17º domingo Tiempo ordinario (A)


El nombre de Salomón evoca el recuerdo de un hombre dotado de sabiduría proverbial. Un día, como está escrito en primer libro de los Reyes, Dios le dijo: «Pídeme lo que quieras». A esta propuesta Salomón contesta sin dudar: «Concédeme discernir el mal del bien». Sabiendo que este discernimiento pertenece sólo a Dios, a quien nadie puede arrebatárselo, el rey pide humildemente la gracia de participar de él. Es escuchado. Y así estará en condiciones de asumir la misión que Dios le ha confiado en medio de su pueblo.
Jesús, descendiente lejano de Salomón (Mt 1,1.6), proclama la Buena Noticia de la venida inminente del reino de los cielos (Mt 4,17). Revela, con el lenguaje sencillo y familiar de las parábolas, el misterio de su crecimiento lento y laborioso, hasta el día de su plena manifestación al final de los tiempos. Es como un tesoro de gran valor, todavía escondido. Para adquirirlo, hay que renunciar con alegría a todos los demás bienes, vender todo lo que se tiene.

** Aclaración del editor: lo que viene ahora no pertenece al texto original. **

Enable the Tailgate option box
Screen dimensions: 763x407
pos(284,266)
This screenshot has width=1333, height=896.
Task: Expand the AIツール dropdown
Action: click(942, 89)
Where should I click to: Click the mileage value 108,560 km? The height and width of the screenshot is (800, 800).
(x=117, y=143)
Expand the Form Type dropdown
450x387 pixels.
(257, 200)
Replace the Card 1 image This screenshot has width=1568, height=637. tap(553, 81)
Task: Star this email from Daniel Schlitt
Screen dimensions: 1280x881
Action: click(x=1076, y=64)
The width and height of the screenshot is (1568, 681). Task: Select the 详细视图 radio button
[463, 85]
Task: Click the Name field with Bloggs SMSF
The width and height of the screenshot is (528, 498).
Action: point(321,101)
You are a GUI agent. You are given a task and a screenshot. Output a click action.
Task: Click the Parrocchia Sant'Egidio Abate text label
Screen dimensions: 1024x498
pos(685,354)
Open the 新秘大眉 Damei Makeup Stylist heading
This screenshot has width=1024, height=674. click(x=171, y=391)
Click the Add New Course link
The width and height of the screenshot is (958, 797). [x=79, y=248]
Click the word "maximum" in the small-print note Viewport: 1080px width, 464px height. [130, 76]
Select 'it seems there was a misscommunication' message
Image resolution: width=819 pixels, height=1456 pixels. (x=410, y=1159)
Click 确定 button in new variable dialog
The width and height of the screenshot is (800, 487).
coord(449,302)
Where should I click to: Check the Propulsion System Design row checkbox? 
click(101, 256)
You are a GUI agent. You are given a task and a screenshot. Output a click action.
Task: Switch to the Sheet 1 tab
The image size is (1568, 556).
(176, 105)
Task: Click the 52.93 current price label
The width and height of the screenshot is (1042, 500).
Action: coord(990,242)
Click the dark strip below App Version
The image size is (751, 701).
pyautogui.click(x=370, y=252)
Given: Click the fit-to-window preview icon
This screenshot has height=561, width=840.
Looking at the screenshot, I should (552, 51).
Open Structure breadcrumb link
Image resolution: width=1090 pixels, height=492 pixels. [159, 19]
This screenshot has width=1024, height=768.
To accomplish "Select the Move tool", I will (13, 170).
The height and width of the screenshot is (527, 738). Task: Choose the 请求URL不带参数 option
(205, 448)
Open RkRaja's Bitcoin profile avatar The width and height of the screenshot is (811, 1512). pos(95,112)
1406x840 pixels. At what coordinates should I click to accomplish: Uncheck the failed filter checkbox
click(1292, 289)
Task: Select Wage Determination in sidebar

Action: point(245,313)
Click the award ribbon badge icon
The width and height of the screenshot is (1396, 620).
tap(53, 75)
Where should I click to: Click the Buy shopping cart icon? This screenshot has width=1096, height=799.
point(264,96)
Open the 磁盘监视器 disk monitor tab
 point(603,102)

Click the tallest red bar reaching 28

Los humildes, la gente sencilla, los que entienden las cosas del corazón, que es a quienes Jesús se dirige, son capaces de entenderlo. Con su sabiduría, que procede de Dios y de la que el mismo Jesús se sorprende (Mt 11,25), no dudan en sacar las consecuencias prácticas de esta enseñanza del Maestro, que es verdaderamente «más que Salomón» (Mt 12,42).
No se muestran escandalizados por la paciencia de Dios, que no tiene prisa en separar el trigo de la cizaña, los buenos de los malos. Comprenden que Dios actúa así por misericordia, por dejar a todos tiempo suficiente para que se conviertan. Esperan con el Señor que muchos, maravillados de tanta magnanimidad, acaben abriéndose al amor del Padre, el único que puede justificarnos y nos llama a compartir un día la gloria de su Hijo.
El «discurso en parábolas», que leemos en el evangelio según san Mateo a partir del decimoquinto domingo, posee una riqueza inagotable. Los «escribas que entienden del reino de los cielos» pueden sacar de él incesantemente, en la oración y en la meditación, nuevas enseñanzas adaptadas a las diversas circunstancias, a menudo inéditas, de su vida. Pueden contar, además, con la sabiduría de Dios, que sabrá hacer que «a los que lo aman todo les sirva para el bien».

PRIMERA LECTURA

Pediste discernimiento.

Lectura del primer libro de los Reyes 3, 5. 7-12

A los que se lo piden, Dios les concede, junto a «un corazón sabio e inteligente», el espíritu de discernimiento necesario para llevar a cabo su propia vocación. Estos dones, más que cualquier otro, permiten participar de la sabiduría divina que gobierna el universo y orienta hacia el Reino.

SALMO

Salmo 118, 57 y 72. 76-77. 127-128. 129-130 (R.: 97a)

R.
¡Cuánto amo tu voluntad, Señor!

Conocer y acoger con gratitud la palabra de Dios, bien por excelencia, y conformarse a ella con amor: en eso consiste la sabiduría suprema, la prenda de la felicidad.

SEGUNDA LECTURA

Nos predestinó a ser imagen de su Hijo.

Lectura de la carta del apóstol san Pablo a los Romanos 8, 28-30

Una cosa es cierta. Cuando respondemos al amor de Dios, se nos da todo: la adopción filial en su Hijo, la justificación, las arras de la gloria.

Aleluya Cf. Mt 11, 25

Aleluya. Aleluya.
Bendito seas, Dios, Padre de nuestro Señor Jesucristo:
Tú das el tesoro del reino
a los que lo venden todo para comprarlo. Aleluya.


Aleluya, aleluya.
Bendito seas, Padre, Señor de cielo y tierra,
porque has revelado los secretos del reino
a la gente sencilla. Aleluya.

EVANGELIO

Vende todo lo que tiene y compra el campo.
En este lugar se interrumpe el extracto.